Destan ve kahramanlığın dışında kalanların hikayesini anlatmak istedim.
Bu, çocukken kuzeniyle akrep avladığını anlattığı bölümde de geçerli. Hangisinin en güçlü olduğunu görmek için bu örümcekleri bir cam kavanoza koyarlardı, ta ki babası, ölümcül zehirleriyle tek bir gecede 80 çocuğu öldüren başka bir tür olan "kahverengi akreplerin" istilasından sonra bunu yasaklayana kadar. "Ama çocukken balıklarla değil akreplerle oynadığım ve birkaç kez sokulduğum doğru; bu yüzden o bölümü yazarken o acıyı, herkesin nasıl kavga ettiğini ve sonunda birbirini nasıl yok ettiğini; düşman daha gelmeden nasıl birbirimizi öldürdüğümüzü düşündüm."

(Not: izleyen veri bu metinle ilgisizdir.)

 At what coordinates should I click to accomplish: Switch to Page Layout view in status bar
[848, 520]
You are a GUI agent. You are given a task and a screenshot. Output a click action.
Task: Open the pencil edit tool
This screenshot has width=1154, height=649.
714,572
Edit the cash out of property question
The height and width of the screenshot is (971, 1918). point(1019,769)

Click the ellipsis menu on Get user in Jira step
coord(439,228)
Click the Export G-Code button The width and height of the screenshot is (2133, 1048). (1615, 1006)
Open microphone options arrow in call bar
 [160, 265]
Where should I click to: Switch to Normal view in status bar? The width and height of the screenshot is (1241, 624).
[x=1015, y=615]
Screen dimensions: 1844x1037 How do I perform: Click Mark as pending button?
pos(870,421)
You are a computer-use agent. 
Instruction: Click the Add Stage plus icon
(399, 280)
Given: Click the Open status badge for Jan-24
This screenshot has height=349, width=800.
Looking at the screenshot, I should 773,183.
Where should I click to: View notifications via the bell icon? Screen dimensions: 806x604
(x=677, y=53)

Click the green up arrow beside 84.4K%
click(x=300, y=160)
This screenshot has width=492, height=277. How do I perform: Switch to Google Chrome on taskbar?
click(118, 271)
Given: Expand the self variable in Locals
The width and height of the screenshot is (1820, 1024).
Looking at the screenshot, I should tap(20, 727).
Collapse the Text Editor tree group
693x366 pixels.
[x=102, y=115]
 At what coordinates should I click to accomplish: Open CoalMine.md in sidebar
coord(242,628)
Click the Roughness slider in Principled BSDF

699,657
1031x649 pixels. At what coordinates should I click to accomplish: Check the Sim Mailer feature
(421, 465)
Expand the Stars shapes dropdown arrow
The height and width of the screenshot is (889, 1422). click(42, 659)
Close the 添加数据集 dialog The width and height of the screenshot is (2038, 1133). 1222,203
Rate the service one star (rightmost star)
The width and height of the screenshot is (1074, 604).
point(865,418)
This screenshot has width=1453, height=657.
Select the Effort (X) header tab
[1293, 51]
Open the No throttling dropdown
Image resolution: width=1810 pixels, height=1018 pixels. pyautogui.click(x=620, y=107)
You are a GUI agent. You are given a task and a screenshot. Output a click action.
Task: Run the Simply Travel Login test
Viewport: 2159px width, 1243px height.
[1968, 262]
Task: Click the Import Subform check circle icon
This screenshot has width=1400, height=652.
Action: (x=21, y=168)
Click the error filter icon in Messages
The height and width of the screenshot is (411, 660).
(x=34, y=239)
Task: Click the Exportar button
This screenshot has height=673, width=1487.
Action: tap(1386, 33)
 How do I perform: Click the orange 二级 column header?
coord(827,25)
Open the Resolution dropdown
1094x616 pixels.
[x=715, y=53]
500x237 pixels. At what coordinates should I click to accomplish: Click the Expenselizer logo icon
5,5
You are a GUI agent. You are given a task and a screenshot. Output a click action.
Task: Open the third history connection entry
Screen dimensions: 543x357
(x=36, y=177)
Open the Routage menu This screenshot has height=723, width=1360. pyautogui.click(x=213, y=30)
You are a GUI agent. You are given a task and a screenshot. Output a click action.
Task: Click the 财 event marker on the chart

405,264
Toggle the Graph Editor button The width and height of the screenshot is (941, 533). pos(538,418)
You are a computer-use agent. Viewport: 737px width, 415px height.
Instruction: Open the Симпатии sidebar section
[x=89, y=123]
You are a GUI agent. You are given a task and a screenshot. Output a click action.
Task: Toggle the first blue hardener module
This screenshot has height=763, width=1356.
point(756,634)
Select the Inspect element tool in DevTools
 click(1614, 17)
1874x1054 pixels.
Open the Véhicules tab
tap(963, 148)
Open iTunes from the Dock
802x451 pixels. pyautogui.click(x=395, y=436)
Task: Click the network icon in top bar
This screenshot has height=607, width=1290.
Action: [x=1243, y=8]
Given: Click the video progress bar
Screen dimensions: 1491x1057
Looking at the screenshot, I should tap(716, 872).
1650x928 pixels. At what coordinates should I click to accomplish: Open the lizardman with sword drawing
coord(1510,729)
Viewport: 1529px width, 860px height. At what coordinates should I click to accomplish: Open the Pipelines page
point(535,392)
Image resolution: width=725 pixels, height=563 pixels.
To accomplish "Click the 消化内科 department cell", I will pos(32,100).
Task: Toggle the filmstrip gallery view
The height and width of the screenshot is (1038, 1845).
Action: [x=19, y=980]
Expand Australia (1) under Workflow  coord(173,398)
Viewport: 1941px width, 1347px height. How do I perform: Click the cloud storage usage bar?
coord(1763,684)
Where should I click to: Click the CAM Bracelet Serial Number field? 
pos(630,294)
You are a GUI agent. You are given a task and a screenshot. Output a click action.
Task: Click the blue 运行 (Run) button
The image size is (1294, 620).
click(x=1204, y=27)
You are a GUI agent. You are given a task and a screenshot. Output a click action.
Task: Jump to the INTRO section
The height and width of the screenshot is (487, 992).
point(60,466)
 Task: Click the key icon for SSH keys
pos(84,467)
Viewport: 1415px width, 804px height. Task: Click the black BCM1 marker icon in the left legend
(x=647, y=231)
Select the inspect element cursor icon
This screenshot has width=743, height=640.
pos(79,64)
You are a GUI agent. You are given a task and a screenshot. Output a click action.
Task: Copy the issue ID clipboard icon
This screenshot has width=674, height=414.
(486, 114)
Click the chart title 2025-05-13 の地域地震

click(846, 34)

Ataei, en sevdiği karakterler arasında, belki de bulanık sınırlar fikriyle en yakından bağlantılı olanı vurguluyor: İran ve Afganistan arasında insanların geçişine yardım eden, iyiyle kötünün sınırlarında gezinen bir kaçakçı olan Muhammed Hüsnüddin. "Gerçek bir insan," diyor Ataei. "Onunla birçok kez yürüdüm. Kitapta bir insan taciri gibi görünse de aslında hayat kurtardı. Suçlu olmakla suçlanıyor, ama ben onu devletin yapmayacağı şeyi yapan biri olarak görüyorum: insanların hayatta kalmasına yardım eden biri." Ataei, onda kendini görüyor. "O insan satıyor, ben kitap satıyorum. İkimiz de sınırları aşmaya çalışıyoruz."
Yaşamında ve çalışmalarında, sınırları aşma fikri sınırların ötesine geçiyor: dünyada bir varoluş biçimine dönüşüyor. "Bir gün babama hayatımdan nefret ettiğimi söyledim ve bana 'Sen bir ağaç değilsin, ayakların var, yürüyebilirsin' dedi. O andan itibaren köklerim değil, ayaklarım olduğunu anladım." Ayrıca bir vatan aramadığını da kabul ediyor. "Benim için vatan bir toprak değil, bir dildir. Farsça benim evim. Ve bazen insanlar da öyledir. Bazen nezaket bir vatan olabilir."